- _WHAT YOU SHOULD DO_
Your output should be the lines from the start of the data through the line containing "Tap the gray", exactly and nothing more.

[Stored dataset items]
_ _ _ _
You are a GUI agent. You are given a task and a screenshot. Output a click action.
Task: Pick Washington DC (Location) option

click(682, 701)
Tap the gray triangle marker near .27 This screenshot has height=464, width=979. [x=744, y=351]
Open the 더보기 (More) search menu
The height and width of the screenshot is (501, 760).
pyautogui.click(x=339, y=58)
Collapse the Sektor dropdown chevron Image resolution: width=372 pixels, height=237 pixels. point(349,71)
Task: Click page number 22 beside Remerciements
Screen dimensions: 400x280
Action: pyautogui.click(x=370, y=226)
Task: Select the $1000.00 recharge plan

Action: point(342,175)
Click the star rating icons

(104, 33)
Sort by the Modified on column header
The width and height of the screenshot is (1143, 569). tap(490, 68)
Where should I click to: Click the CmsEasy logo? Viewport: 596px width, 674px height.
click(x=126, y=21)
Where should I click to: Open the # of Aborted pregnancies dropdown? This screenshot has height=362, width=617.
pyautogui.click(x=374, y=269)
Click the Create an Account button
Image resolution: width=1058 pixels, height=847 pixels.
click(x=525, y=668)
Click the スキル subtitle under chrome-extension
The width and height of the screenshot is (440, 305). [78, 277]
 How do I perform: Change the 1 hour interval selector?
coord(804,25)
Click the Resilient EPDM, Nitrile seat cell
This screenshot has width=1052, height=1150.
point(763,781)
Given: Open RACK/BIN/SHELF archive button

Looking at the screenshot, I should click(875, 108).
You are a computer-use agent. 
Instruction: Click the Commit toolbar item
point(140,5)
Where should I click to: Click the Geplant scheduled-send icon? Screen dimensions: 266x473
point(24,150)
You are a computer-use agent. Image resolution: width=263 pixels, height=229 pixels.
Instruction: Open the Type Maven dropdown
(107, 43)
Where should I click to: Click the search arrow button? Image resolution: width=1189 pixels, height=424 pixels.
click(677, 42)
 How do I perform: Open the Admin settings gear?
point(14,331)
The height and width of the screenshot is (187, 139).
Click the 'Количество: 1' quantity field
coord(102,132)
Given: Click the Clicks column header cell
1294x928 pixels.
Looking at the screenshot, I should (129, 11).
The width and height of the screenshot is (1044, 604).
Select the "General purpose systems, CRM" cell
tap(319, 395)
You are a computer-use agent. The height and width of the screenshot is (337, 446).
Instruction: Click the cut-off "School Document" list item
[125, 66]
_ _ _ _
- _RESULT OF THIS EXERCISE_
You are a GUI agent. You are given a task and a screenshot. Output a click action.
Task: Pick Washington DC (Location) option

click(682, 701)
Tap the gray triangle marker near .27 This screenshot has height=464, width=979. [x=744, y=351]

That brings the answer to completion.